EXERCISE REQUIREMENTS:
1. In the thread on std::vector versus a plain array, what times does the comment about GCC 4.8 report for the vector and for the array?
2. List every preprocessor directive line that appears in the code in the thread on std::vector versus a plain array, in the order they occur.
3. Print the passage of the thread on std::vector versus a plain array between "Could be just" and "than a vector.", inclusive.

READING TEXT:
::::::

How is std::vector faster than a plain array?

Question 1

I stumbled across this while benchmarking a circular buffer. Can anyone explain how a std::vector manages to outperform a plain array in this instance?

#include <iostream>
#include <vector>
struct uint_pair {
 unsigned int a, b;
 uint_pair (unsigned int x = 0, unsigned int y = 0) : a(x), b(y) {}
};
struct container {
 unsigned int pos;
#ifdef USE_VECTOR
 std::vector<uint_pair> data;
 container() : pos(0) { data.resize(16); }
#else
 uint_pair data[16];
 container() : pos(0) {}
#endif
 void add(uint_pair val) {
 data[++pos % 16] = val;
 }
};
int main() {
 container c;
 for (unsigned int i = 0; i < 1000000000; i++) c.add(uint_pair{i, i});
 std::cout << c.data[0].a << " " << c.data[0].b << std::endl;
}

These are the results I'm getting using GCC (similar with Clang):

g++ -o bench -std=c++0x -Os main.cpp -D'USE_VECTOR'
real 0m8.757s
user 0m8.750s
sys 0m0.002s
g++ -o bench -std=c++0x -Os main.cpp
real 0m9.215s
user 0m9.209s
sys 0m0.002s

Question 2

Could be just the way allocations line up with other data in the cache. P.S. you want resize not reserve.

Question 3

@MarkRansom Thanks, updated the code. Results still hold though.

Question 4

GCC 4.8 brings an even larger difference. I see 0.6s for vector and 1.8s for array. Optimization level matters, -O3 gets 0.9s for the vector.

Question 5

There was a half-right answer that was just deleted but that had a good observation. The array elements are in your container struct, while the vector elements are somewhere else and accessed through a pointer. That has some effect on optimization as well. You can narrow the gap by changing your array to a uint_pair* and allocate it in the constructor. In my test that doubles its performance, but it's still a little slower than a vector.

Question 6

Tried it with another compiler, the disassembly showed the problem. Issue is that the array is stored in the same class of memory as the loop variable, the compiler is conservative about aliasing assumptions and treated the loop variable volatile. Not an issue with vector, it is stored on the heap instead of the stack. Using uint_pair* data instead of uint_pair data[16] eliminated the difference.

::::::

DATASET CONTENT:
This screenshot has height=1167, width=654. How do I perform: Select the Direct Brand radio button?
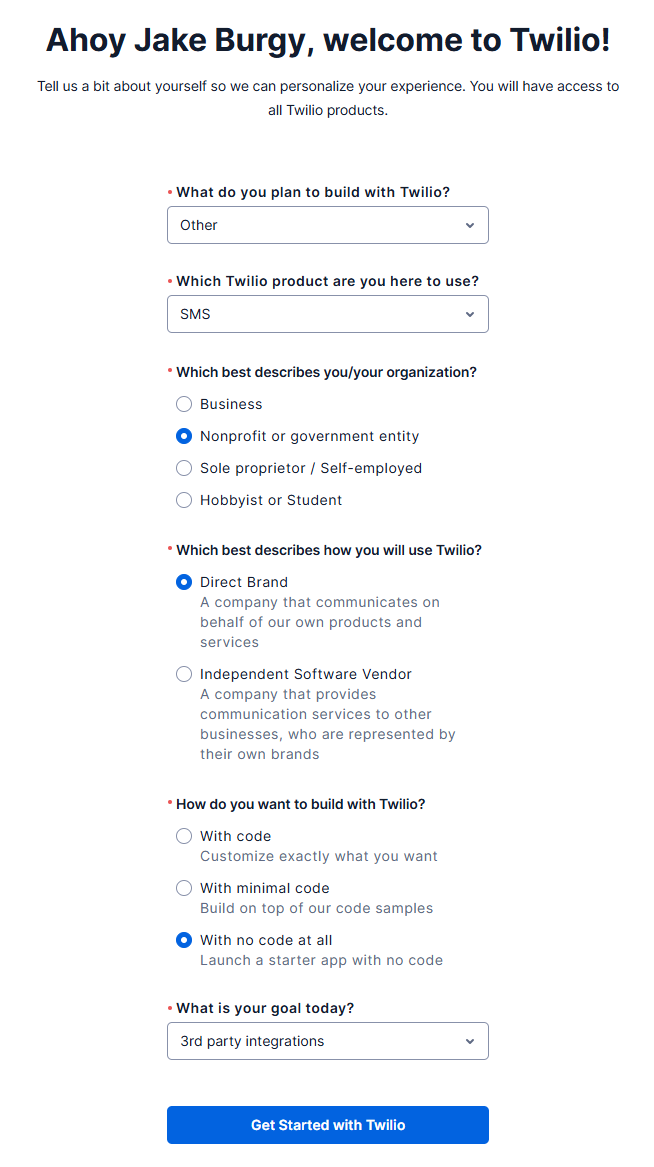(184, 582)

::::::

FINAL RESULTS:
1. 0.6s for the vector and 1.8s for the array.

2.
#include <iostream>
#include <vector>
#ifdef USE_VECTOR
#else
#endif

3.
Could be just the way allocations line up with other data in the cache. P.S. you want resize not reserve.

Question 3

@MarkRansom Thanks, updated the code. Results still hold though.

Question 4

GCC 4.8 brings an even larger difference. I see 0.6s for vector and 1.8s for array. Optimization level matters, -O3 gets 0.9s for the vector.

Question 5

There was a half-right answer that was just deleted but that had a good observation. The array elements are in your container struct, while the vector elements are somewhere else and accessed through a pointer. That has some effect on optimization as well. You can narrow the gap by changing your array to a uint_pair* and allocate it in the constructor. In my test that doubles its performance, but it's still a little slower than a vector.